The final chapter of the book, called The Prize, is a description of sorts of her Oscar win. It is three short paragraphs. She alludes to the light and the noise, but it is her mother’s face she sees or perhaps wants to recall – a mother who she says never meant to cause her pain.
This is well written and belies Fricker’s oft-repeated regret that she never completed her education. Here is a book suffused with the work of great playwrights and poets and eight decades of living, thinking and suffering. To put it more crassly, she has written a better book than most people with a degree.
Fricker was 45 when she won her Oscar. You’d wonder what exactly happened next, as she spends little time discussing the plentiful acting work that followed. Perhaps she will write further memoirs, but already this is a great gift to readers and thinkers interested in acting, Ireland and the lives of women.
Sinéad O’Shea is a writer and filmmaker. Her documentaries include A Mother Brings Her Son To Be Shot, Pray For Us Sinners and Blue Road: The Edna O’Brien Story
Further reading
Are You Somebody? by Nuala O’Faolain (New Island, 1996)
This memoir caused a sensation when first published for its candour on the life of the now-deceased journalist, writer and academic. Some of its revelations are less shocking by today’s standards, but others more so. The exceptional quality of the writing endures.

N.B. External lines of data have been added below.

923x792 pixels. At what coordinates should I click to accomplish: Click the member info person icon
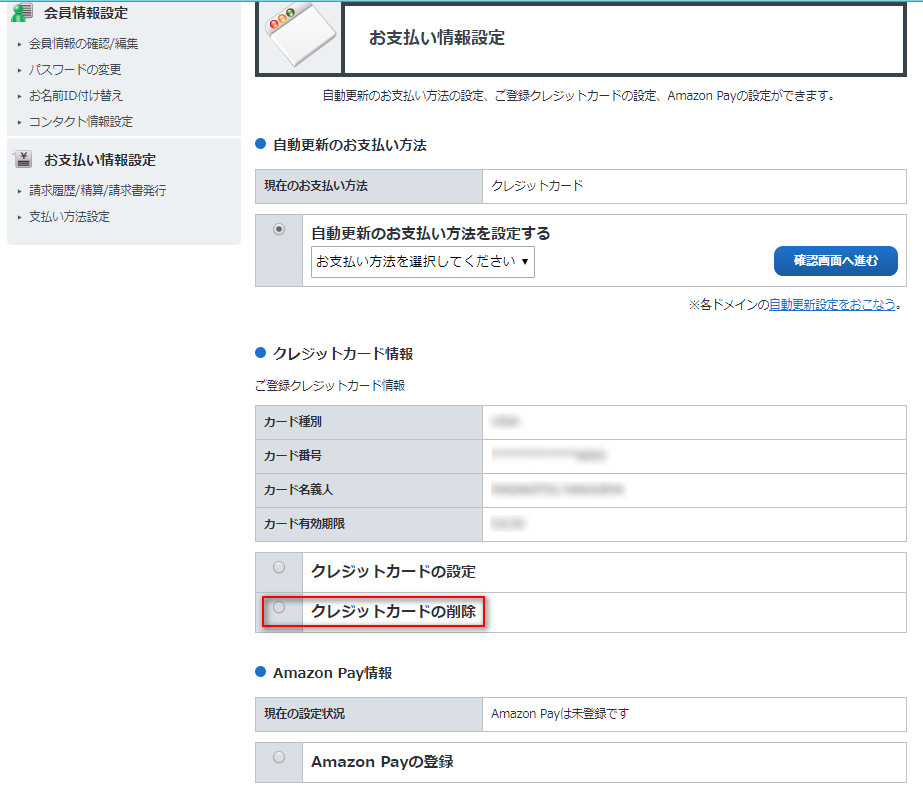pos(22,12)
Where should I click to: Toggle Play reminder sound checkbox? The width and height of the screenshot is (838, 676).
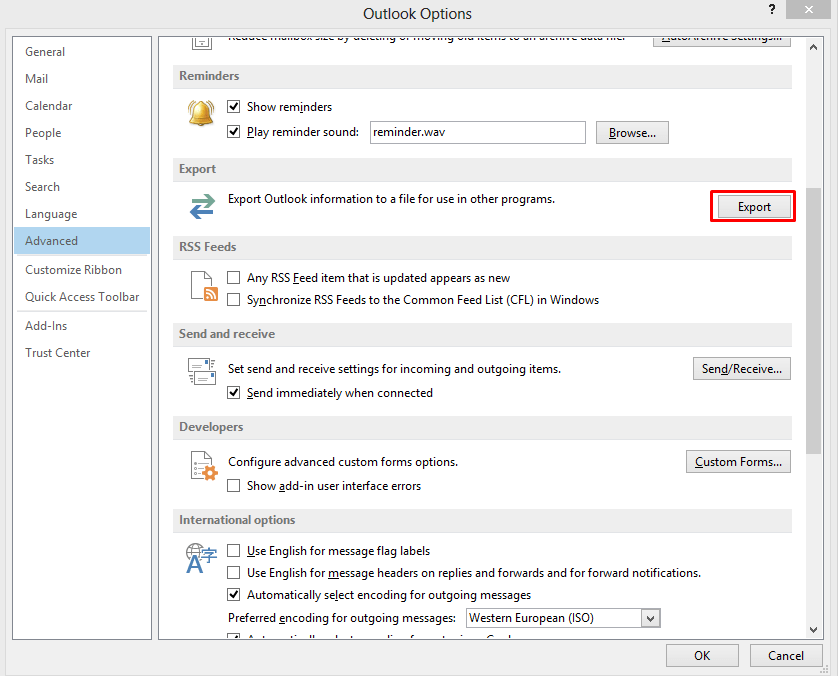tap(234, 132)
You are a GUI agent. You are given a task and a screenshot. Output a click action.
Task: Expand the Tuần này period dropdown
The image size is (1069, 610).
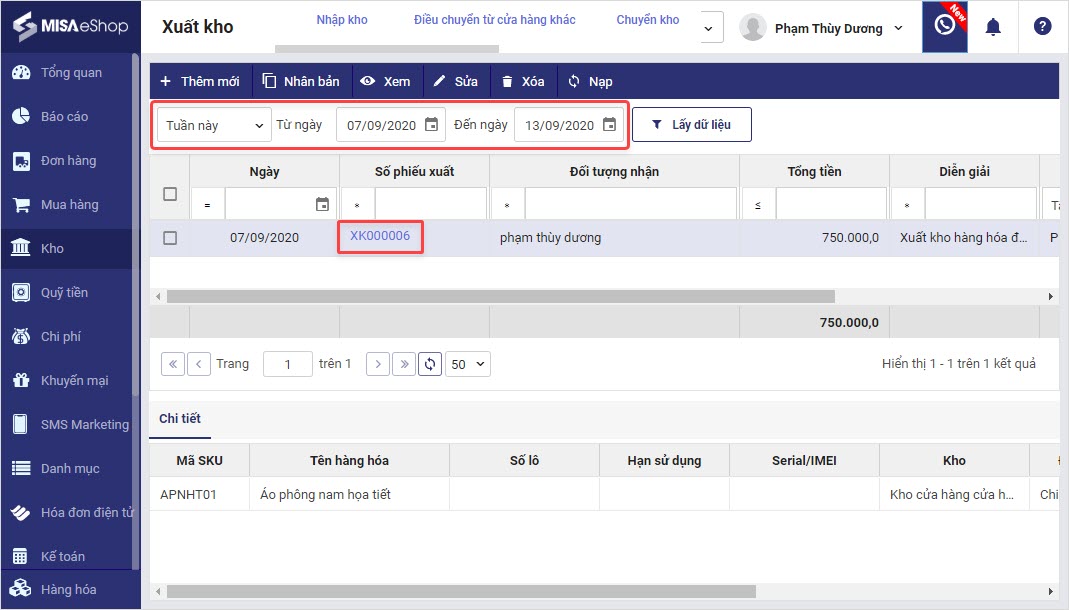pyautogui.click(x=214, y=125)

Country Girl by Edna O’Brien (Faber & Faber, 2012)
Edna O’Brien had an extraordinary life. Some of it is told here. This is a rich, poetic and often masterly book from one of Ireland’s greatest writers, which she completed 12 years before her death. Many were obsessed with O’Brien, especially in Ireland. It is not hard to understand why after reading this.
Rememberings by Sinéad O’Connor (Sandycove, 2021)
Sinéad O’Connor’s memoir is as remarkable as fans of her music would have hoped. Her voice is complex; full of pain, insight and guilt. She is funny and unafraid to call out those who err, even someone as prominent as the pop star Prince.